What The Most Successful People Do On The Weekend
No matter who you are, no matter what your station in life, we all get the same 1,440 minutes per day in the same seven days per week. It all works out to 168 hours weekly for the young and old, great and small, rich and poor alike.
So how can it be that some of us accomplish great things with that seemingly meager amount of time, while others struggle through the week, with barely enough wiggle room to take a deep breath? Well, as it turns out, the super-productive aren’t superhuman—just very careful with our most precious natural resource.
It all boils down to effective time management; as I often point out, time management is really self-management. Despite our fondest fantasies, we’ll never be able to actually manage time itself, or move a snippet from last week to this week, or manufacture even the tiniest bit more. We can only use more wisely the time we’ve been given.
That’s why books like Laura Vanderkam’s latest are so important. In What The Most Successful People Do on the Weekend, Laura shows us how seeming super-people handle their time off.
Laura herself provides a great example: a journalist, writer, marathoner, mother of three young children, and busy volunteer, you might think she never stops moving. But she finds the time to rest. She also offers up the secrets of other super-busy people, from politician/broadcaster Mike Huckabee to a TV producer, a former CEO, and other supermoms.
This little eBook, a continuation of her What The Most Successful People Do… series, makes the perfect beach read (fantasizing a bit here). It’s chockfull of tips drawn from research, anecdotes from the people she interviewed, and her personal observations about making the most of your weekends. For example:
• Stay healthy. Laura and her interviewees all stress the importance of taking care of yourself with exercise and sufficient sleep every night. A healthy diet also goes without saying.
• Set solid boundaries between work time and leisure. Whether you take the full 60-hour weekend most of us enjoy, or just a Saturday or Sunday off, unplug and get away from your daily grind, so you can decompress and recharge.
• Don’t just waste your leisure time. Rather than oversleep, get up promptly and do something. Spend some time interacting with your kids and spouse. Head for the hills and go hiking. Take a field trip to a historic park or to a museum. Basically, trade one type of busyness for another—this will keep you sane and create the type of memories you’ll treasure later in life.
• Plan your time off in advance. Spontaneity is great, and you should always leave some time for it. But plan the “anchor” periods (Friday night, Saturday morning, Saturday night, Sunday morning, and Sunday night), with something ready to go for each. You’ll find that leaves you with plenty of time to relax on the patio, enjoy your favorite drink, watch a little TV, and just talk.
• Power through the Sunday night blues. Most of us feel some apprehension as Monday looms, no matter how much we like our jobs. One way to keep your apprehension from growing into a full-blown case of the blues is to stay busy with something on Sunday evening. Make some memories, and you won’t have time to worry about tomorrow.

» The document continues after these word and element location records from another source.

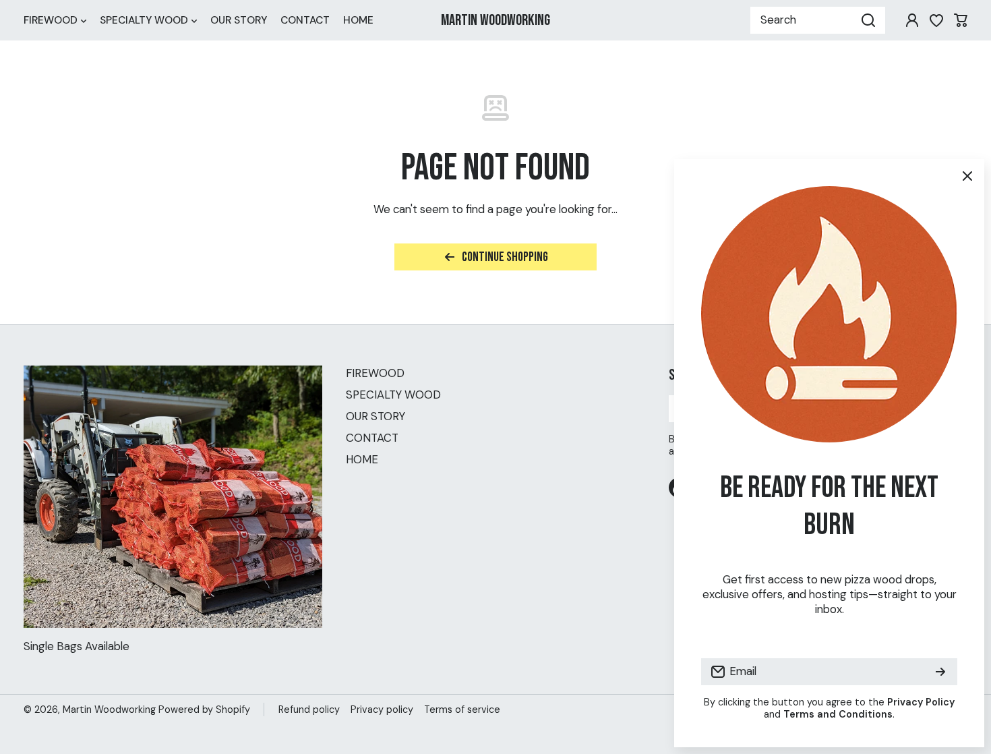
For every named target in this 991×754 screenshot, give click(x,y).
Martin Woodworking (109, 709)
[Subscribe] (940, 671)
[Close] (967, 176)
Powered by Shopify (204, 709)
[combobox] (817, 20)
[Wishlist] (936, 20)
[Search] (868, 20)
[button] (960, 20)
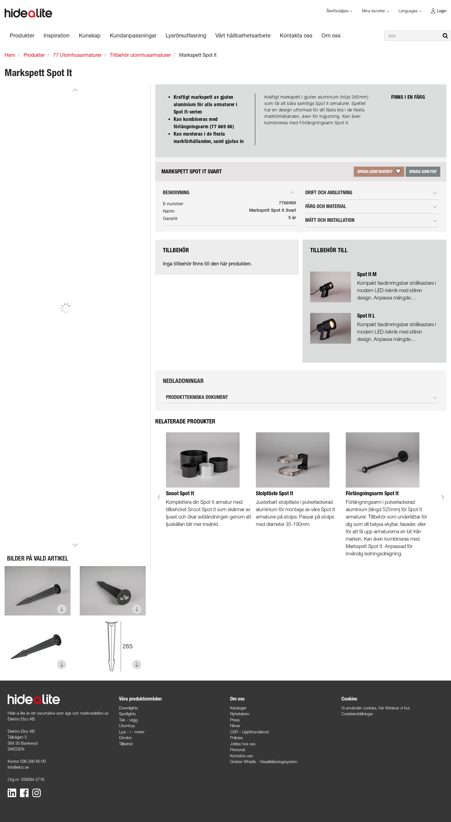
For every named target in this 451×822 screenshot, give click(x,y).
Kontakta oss (241, 755)
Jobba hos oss (242, 743)
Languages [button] (409, 10)
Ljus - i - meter (132, 731)
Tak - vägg (128, 719)
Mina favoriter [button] (374, 10)
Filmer (235, 725)
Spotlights (127, 713)
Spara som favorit (375, 171)
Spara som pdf (423, 171)
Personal (237, 749)
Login (441, 10)
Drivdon (125, 737)
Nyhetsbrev (239, 713)
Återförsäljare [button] (338, 10)
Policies (236, 737)
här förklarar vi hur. (395, 707)
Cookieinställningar (357, 713)
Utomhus (127, 725)
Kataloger (238, 707)
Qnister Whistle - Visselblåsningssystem (263, 761)
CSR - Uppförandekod (249, 731)
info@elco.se (18, 767)
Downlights (128, 707)
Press (235, 719)
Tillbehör (126, 743)
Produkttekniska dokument (197, 397)
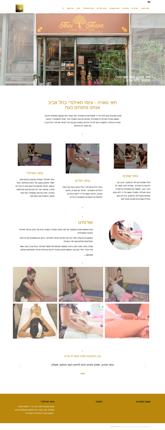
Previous (19, 365)
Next (145, 365)
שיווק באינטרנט (115, 426)
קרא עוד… (88, 254)
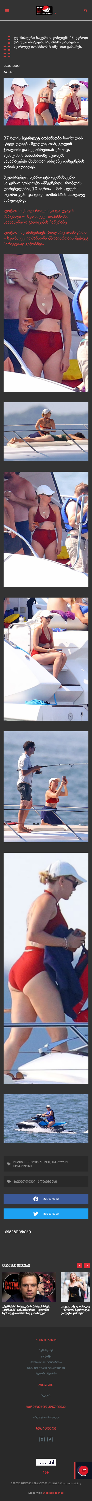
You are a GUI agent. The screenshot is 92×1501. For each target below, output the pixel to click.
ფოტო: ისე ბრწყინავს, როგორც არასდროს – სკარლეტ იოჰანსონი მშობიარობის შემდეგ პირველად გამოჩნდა (46, 238)
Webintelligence (53, 1492)
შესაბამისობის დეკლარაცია (46, 1362)
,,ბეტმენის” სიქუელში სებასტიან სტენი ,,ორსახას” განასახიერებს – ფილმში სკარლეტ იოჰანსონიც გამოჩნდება (26, 1310)
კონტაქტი (46, 1356)
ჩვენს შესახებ (46, 1350)
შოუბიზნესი (47, 1182)
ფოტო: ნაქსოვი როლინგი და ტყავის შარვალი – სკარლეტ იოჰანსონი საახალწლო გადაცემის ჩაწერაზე (39, 216)
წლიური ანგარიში (46, 1373)
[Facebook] (42, 1439)
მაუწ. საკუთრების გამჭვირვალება (46, 1367)
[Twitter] (50, 1439)
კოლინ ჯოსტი (38, 1162)
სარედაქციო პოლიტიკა (46, 1417)
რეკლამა (46, 1395)
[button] (7, 10)
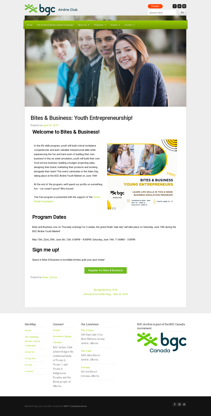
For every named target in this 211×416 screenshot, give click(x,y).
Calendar (57, 342)
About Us (82, 24)
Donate (155, 6)
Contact (128, 24)
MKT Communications (75, 406)
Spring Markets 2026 (105, 289)
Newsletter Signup (62, 336)
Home (29, 24)
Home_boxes (49, 277)
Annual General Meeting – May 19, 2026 (105, 294)
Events (114, 24)
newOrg (51, 10)
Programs (98, 24)
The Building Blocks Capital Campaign (55, 24)
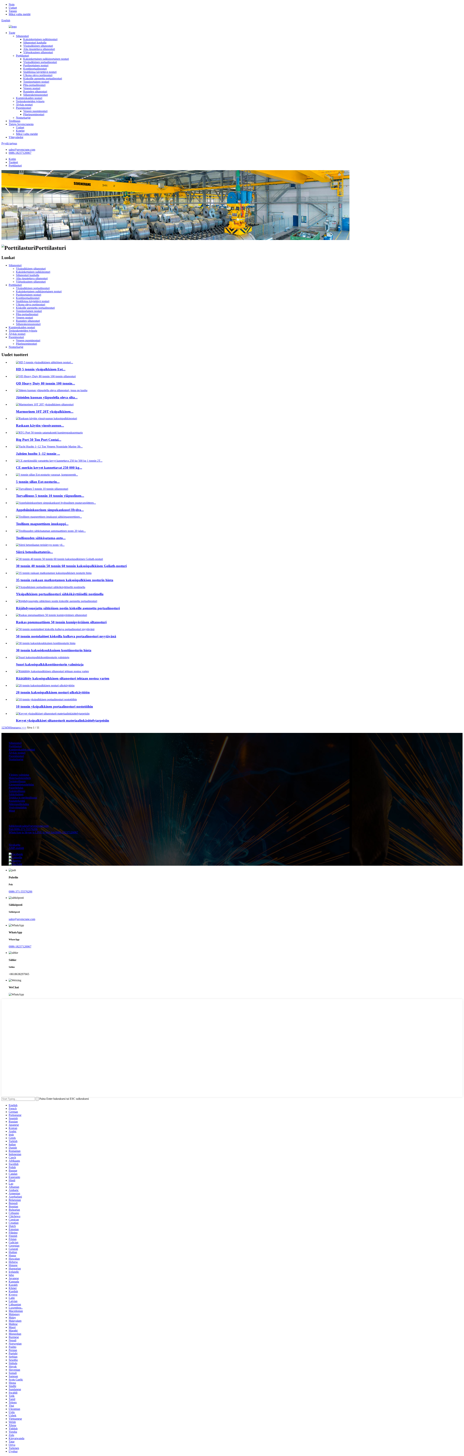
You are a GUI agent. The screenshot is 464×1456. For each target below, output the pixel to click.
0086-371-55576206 (20, 891)
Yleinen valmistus (19, 774)
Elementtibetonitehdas (21, 784)
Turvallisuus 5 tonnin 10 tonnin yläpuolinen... (50, 496)
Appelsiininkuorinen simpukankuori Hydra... (50, 510)
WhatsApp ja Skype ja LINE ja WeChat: (43, 832)
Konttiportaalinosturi (35, 68)
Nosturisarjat (23, 117)
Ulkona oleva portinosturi (37, 75)
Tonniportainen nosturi (36, 81)
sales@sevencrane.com (22, 149)
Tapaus (13, 11)
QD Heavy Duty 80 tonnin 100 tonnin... (45, 383)
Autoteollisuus (17, 791)
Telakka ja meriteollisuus (23, 797)
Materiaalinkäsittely (20, 778)
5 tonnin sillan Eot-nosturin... (38, 482)
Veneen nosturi (31, 88)
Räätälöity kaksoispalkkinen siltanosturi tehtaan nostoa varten (62, 678)
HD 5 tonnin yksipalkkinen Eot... (40, 369)
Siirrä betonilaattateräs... (34, 552)
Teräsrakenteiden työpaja (30, 101)
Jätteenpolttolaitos (19, 804)
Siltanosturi (22, 36)
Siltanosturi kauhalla (34, 42)
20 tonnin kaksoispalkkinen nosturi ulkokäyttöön (53, 692)
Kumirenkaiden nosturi (29, 98)
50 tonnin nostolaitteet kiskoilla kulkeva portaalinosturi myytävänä (66, 636)
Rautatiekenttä (17, 800)
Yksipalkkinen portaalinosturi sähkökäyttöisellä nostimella (59, 594)
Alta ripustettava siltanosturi (39, 49)
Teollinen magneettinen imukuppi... (42, 524)
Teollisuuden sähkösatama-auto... (41, 538)
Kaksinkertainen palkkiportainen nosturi (46, 58)
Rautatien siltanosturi (35, 91)
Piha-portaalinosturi (34, 85)
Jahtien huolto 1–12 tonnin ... (38, 454)
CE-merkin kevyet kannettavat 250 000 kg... (49, 467)
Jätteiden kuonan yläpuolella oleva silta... (47, 397)
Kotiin (12, 159)
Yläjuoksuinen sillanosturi (38, 52)
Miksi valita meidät (19, 14)
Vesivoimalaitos (18, 807)
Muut (12, 810)
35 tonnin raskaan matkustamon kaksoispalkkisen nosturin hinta (64, 580)
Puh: (23, 829)
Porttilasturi (22, 55)
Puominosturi (23, 107)
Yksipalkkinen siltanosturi (38, 45)
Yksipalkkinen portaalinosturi (40, 62)
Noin (11, 4)
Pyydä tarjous (9, 143)
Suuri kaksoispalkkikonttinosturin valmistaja (50, 664)
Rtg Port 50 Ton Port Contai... (38, 440)
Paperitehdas (16, 787)
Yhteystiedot (16, 137)
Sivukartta (14, 844)
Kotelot (20, 130)
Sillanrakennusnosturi (35, 94)
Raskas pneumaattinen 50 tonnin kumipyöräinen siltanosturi (61, 622)
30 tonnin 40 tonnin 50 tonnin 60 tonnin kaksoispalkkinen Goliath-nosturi (71, 566)
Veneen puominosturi (35, 111)
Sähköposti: (29, 825)
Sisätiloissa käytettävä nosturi (40, 71)
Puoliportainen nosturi (35, 65)
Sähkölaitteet (16, 794)
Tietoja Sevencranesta (21, 124)
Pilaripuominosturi (33, 114)
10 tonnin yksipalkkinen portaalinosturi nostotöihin (54, 706)
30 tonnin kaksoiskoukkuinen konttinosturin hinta (53, 650)
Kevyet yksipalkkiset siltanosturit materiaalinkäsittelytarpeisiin (62, 720)
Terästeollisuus (17, 781)
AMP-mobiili (16, 848)
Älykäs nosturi (24, 104)
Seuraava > (16, 727)
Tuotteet (13, 162)
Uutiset (13, 7)
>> (24, 727)
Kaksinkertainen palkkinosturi (40, 39)
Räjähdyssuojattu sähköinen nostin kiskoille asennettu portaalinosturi (68, 608)
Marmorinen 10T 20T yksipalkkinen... (44, 411)
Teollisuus (14, 120)
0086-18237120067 (20, 152)
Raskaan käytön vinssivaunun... (40, 425)
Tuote (12, 32)
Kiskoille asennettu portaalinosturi (42, 78)
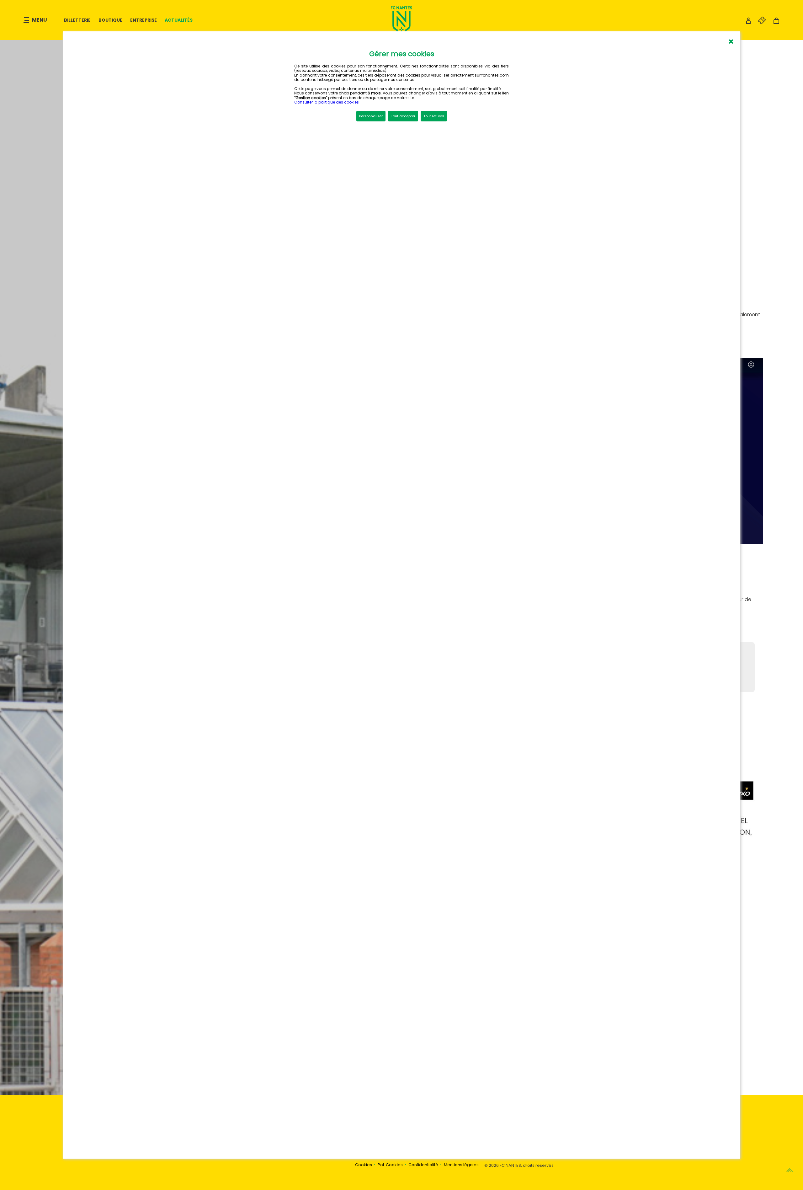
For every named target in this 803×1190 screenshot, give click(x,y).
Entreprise (143, 20)
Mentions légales (461, 1165)
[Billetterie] (759, 22)
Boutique (110, 20)
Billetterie (77, 20)
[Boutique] (776, 22)
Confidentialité (423, 1165)
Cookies (363, 1165)
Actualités (179, 20)
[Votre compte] (748, 22)
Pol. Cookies (390, 1165)
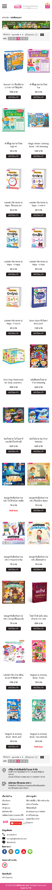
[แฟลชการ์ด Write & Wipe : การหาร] (38, 179)
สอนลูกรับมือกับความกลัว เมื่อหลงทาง (38, 558)
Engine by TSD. (26, 888)
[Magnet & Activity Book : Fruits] (38, 651)
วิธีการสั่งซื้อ (30, 800)
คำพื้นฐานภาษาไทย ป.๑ (38, 86)
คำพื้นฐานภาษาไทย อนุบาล (13, 145)
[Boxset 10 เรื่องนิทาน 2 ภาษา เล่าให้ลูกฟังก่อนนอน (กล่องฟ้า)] (13, 61)
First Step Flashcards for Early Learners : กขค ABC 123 (13, 381)
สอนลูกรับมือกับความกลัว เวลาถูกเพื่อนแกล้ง (13, 617)
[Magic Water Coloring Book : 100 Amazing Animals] (38, 120)
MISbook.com (23, 885)
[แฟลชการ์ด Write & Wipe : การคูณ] (13, 238)
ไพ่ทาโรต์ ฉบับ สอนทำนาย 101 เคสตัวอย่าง (38, 617)
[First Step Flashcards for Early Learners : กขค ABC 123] (13, 356)
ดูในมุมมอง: (30, 34)
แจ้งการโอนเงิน (32, 804)
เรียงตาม (6, 34)
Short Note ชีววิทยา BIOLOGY (38, 322)
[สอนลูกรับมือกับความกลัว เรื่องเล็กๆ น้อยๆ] (38, 474)
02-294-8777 (12, 834)
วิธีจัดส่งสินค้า (31, 808)
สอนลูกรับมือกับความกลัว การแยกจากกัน (13, 558)
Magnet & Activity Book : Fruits (38, 676)
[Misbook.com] (26, 6)
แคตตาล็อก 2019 (32, 819)
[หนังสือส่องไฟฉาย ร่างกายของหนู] (38, 356)
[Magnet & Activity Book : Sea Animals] (38, 710)
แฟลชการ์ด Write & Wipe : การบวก (13, 322)
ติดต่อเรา (5, 804)
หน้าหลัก (5, 17)
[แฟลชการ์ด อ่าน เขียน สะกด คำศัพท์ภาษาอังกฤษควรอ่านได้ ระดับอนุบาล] (13, 651)
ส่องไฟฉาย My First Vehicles (38, 440)
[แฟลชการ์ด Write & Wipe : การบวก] (13, 297)
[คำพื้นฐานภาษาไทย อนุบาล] (13, 120)
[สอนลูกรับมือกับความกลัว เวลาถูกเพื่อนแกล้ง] (13, 592)
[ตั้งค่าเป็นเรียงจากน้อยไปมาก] (22, 34)
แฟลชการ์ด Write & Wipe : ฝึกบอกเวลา (13, 204)
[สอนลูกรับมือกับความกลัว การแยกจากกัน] (13, 533)
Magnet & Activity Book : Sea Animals (38, 735)
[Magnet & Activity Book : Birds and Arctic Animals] (13, 710)
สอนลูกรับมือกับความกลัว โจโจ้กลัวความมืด (13, 499)
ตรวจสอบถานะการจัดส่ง (35, 811)
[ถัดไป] (26, 38)
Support (29, 822)
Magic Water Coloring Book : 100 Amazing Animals (38, 145)
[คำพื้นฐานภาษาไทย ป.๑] (38, 61)
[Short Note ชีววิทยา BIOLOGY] (38, 297)
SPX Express (7, 877)
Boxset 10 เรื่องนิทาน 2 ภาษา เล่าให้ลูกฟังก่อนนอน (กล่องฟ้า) (13, 86)
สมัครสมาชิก (7, 811)
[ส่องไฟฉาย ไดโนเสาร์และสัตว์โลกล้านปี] (13, 415)
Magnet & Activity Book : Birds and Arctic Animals (13, 735)
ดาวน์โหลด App (32, 815)
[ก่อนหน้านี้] (9, 38)
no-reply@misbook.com (17, 838)
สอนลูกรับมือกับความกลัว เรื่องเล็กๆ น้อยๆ (38, 499)
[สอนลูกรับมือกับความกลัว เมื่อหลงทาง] (38, 533)
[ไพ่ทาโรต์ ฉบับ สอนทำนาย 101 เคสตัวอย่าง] (38, 592)
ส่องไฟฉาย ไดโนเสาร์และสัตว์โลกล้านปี (13, 440)
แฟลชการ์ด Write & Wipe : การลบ (38, 263)
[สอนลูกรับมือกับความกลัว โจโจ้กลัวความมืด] (13, 474)
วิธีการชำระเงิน (43, 800)
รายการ (37, 34)
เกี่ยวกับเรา (6, 800)
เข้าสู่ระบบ (6, 808)
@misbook (11, 842)
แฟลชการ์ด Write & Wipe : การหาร (38, 204)
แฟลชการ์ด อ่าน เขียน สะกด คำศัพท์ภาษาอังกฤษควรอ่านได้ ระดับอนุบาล (13, 676)
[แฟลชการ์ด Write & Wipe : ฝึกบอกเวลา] (13, 179)
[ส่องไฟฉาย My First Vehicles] (38, 415)
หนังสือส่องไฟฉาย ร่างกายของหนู (39, 381)
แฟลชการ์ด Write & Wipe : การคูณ (13, 263)
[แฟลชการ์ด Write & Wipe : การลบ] (38, 238)
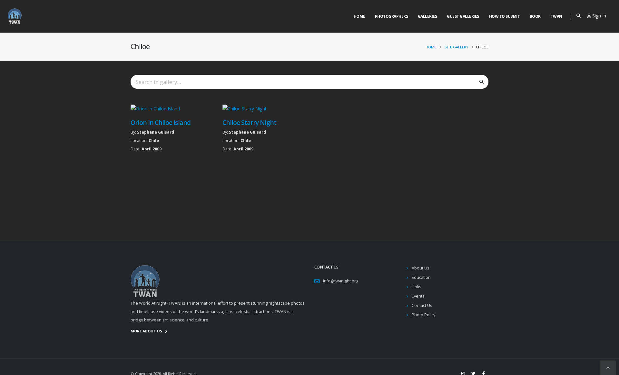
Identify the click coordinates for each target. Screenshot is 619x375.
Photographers (391, 16)
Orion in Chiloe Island (161, 122)
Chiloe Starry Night (249, 122)
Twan (556, 16)
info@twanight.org (340, 281)
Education (421, 277)
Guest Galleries (463, 16)
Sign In (598, 16)
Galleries (427, 16)
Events (418, 296)
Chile (154, 140)
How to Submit (504, 16)
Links (416, 286)
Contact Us (422, 305)
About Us (420, 268)
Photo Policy (423, 315)
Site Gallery (456, 47)
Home (359, 16)
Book (535, 16)
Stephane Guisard (155, 132)
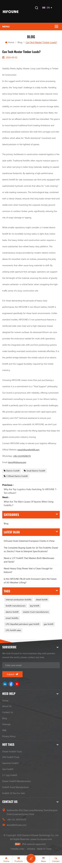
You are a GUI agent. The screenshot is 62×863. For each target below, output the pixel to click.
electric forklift (13, 470)
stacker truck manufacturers (36, 611)
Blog (6, 523)
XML (4, 730)
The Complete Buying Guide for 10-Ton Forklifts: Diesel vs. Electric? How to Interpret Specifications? (31, 549)
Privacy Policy (8, 736)
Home (11, 42)
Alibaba (31, 848)
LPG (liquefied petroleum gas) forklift (22, 624)
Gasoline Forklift (10, 763)
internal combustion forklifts (18, 599)
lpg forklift (34, 605)
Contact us (7, 712)
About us (6, 706)
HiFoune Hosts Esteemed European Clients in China (29, 540)
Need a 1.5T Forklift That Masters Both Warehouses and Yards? (29, 560)
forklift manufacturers (15, 605)
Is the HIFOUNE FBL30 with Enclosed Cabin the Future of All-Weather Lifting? (30, 580)
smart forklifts (12, 618)
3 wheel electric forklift (17, 476)
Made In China (44, 848)
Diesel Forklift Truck (12, 751)
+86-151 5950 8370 (16, 819)
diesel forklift (42, 599)
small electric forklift (35, 470)
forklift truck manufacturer (15, 787)
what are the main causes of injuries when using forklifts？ (28, 503)
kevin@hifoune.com (16, 824)
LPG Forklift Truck (10, 757)
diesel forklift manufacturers (16, 781)
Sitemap (6, 724)
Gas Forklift (7, 769)
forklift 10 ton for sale (13, 793)
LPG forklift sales (13, 630)
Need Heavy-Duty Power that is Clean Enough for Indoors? (28, 570)
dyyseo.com (46, 839)
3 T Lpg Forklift (9, 775)
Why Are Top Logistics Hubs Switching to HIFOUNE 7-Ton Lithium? (30, 491)
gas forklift (48, 624)
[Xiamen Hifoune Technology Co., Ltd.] (10, 11)
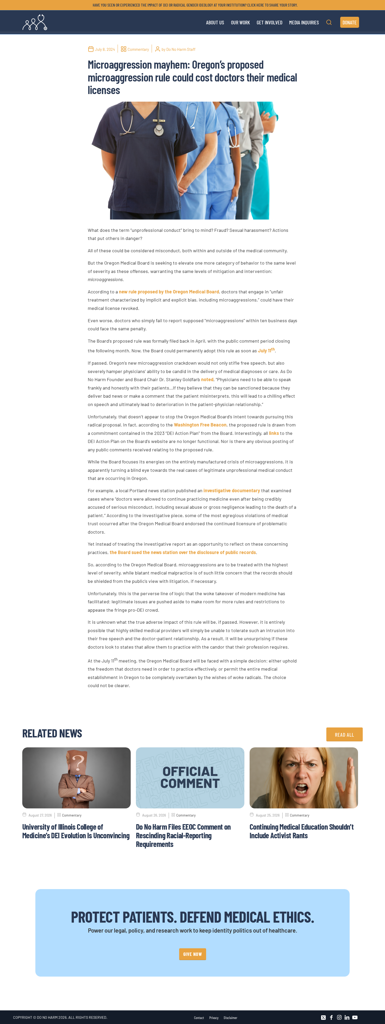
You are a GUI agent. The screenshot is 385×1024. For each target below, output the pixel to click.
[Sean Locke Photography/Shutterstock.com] (192, 161)
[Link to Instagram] (339, 1017)
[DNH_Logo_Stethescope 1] (34, 22)
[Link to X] (323, 1017)
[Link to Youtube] (355, 1017)
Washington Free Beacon (200, 425)
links (274, 433)
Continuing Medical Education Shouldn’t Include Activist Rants (302, 831)
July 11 (266, 350)
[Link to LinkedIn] (347, 1017)
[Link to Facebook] (331, 1017)
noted (207, 379)
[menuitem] (194, 5)
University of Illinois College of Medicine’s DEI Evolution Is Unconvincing (75, 831)
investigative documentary (232, 490)
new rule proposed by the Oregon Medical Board (169, 291)
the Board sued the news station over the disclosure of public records (183, 552)
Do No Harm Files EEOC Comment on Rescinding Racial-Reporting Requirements (183, 835)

Here’s the biggest reinforcement I drew from What The Most Successful People Do on the Weekend: you have to make time for yourself and your family, even when it seems impractical. The super-busy can maintain their hard-driving lifestyle week after week only because they deliberately take time off on the weekends. They look forward to this time and jealously guard it as a refuge from their hectic work lives. You should do the same.